What struck me most, though, was a tension at the heart of it. On one hand, you have highly advanced scientific methods. On the other, a framework for thinking about emotion that feels oddly outdated. It’s a bit like applying modern medical tools to analyse the four humours.
The paper shows that what we might call “AI emotions” or emotion vectors map surprisingly closely to human ones. They cluster in familiar ways, with related states sitting near each other in the model’s internal structure.

What that looks like in practice is a map where similar emotional states naturally group together. Exasperation sits near impatience, anxiety clusters with fear, calm states gather in their own region.
Even without understanding the underlying maths, the pattern is intuitive. Emotions that feel related to us are also represented as related inside the model and that’s the important part, because what this suggests is that the model isn’t just mimicking language on the surface. It’s organising internal representations in a way that mirrors how we structure meaning ourselves.
To take this a step further, the researchers didn’t just look at clustering. They also tested whether these internal representations align with how humans actually experience emotion.

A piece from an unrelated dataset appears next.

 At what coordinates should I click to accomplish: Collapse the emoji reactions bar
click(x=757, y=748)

What this shows is a clear correlation between how the model organises emotional states and how humans rate them.
One axis captures valence, how positive or negative something feels. The other captures arousal, how intense it is. As human ratings shift, the model’s internal structure shifts with them.
This isn’t just surface similarity, the underlying structure is aligned.

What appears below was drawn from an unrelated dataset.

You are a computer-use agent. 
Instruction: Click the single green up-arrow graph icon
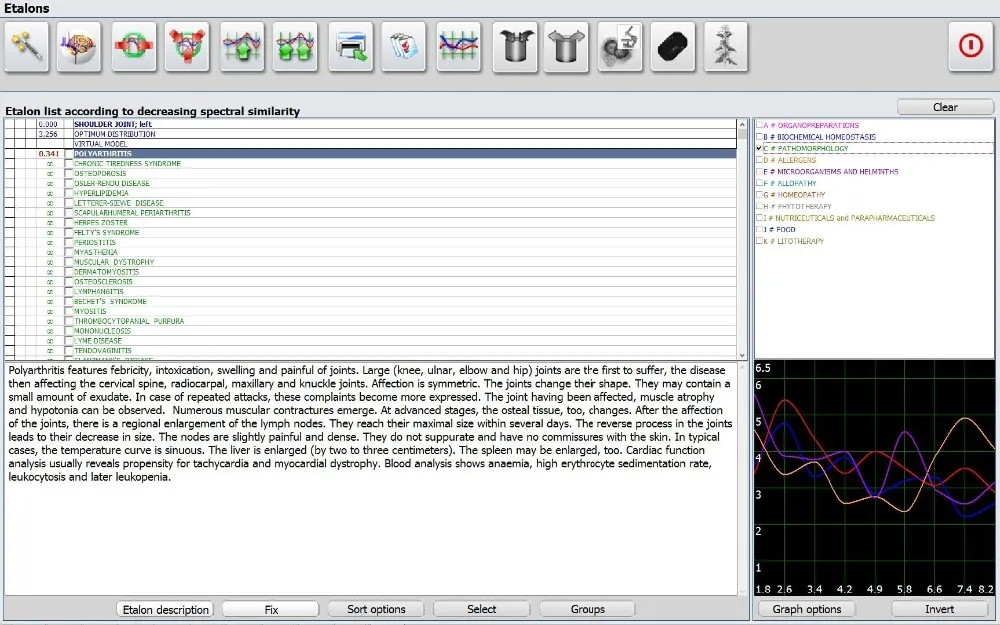[243, 47]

So how do we make sense of that?
One possibility is that we’re missing something fundamental and what if all concepts are, at their core, emotional? Not just anger or grief but also things like “table” or “chair.” If you analysed them in the same way you’d likely see similar patterns. The differences may be subtler but the structure would be the same.
This suggests the divide between “emotional” concepts and everything else may not really hold and yet we still separate thinking from feeling, reserving “emotion” for a narrow set of states. If the structure is shared, that distinction becomes harder to defend.
At a basic level, the mechanism is simple. Train a system on human expression and it will begin to mirror the patterns within it. The authors are careful not to overstate this. Human emotion is embodied, AI doesn’t “feel” in the same way but the structure is there. Models already show signs of maintaining separate representations for self and others, something close to a basic theory of mind.
Which leads to a more unsettling thought...human thinking is constrained by biology. We can only hold so much in mind, we feel pain, we fear death and we respond to others. That’s why psychopathy unsettles us as it loosens those constraints.
AI however is trained on human expression but not bound by human biology. If it begins to access patterns beyond what we’ve expressed, it may also form concepts beyond our frame of reference.
At a guess, that may already be happening...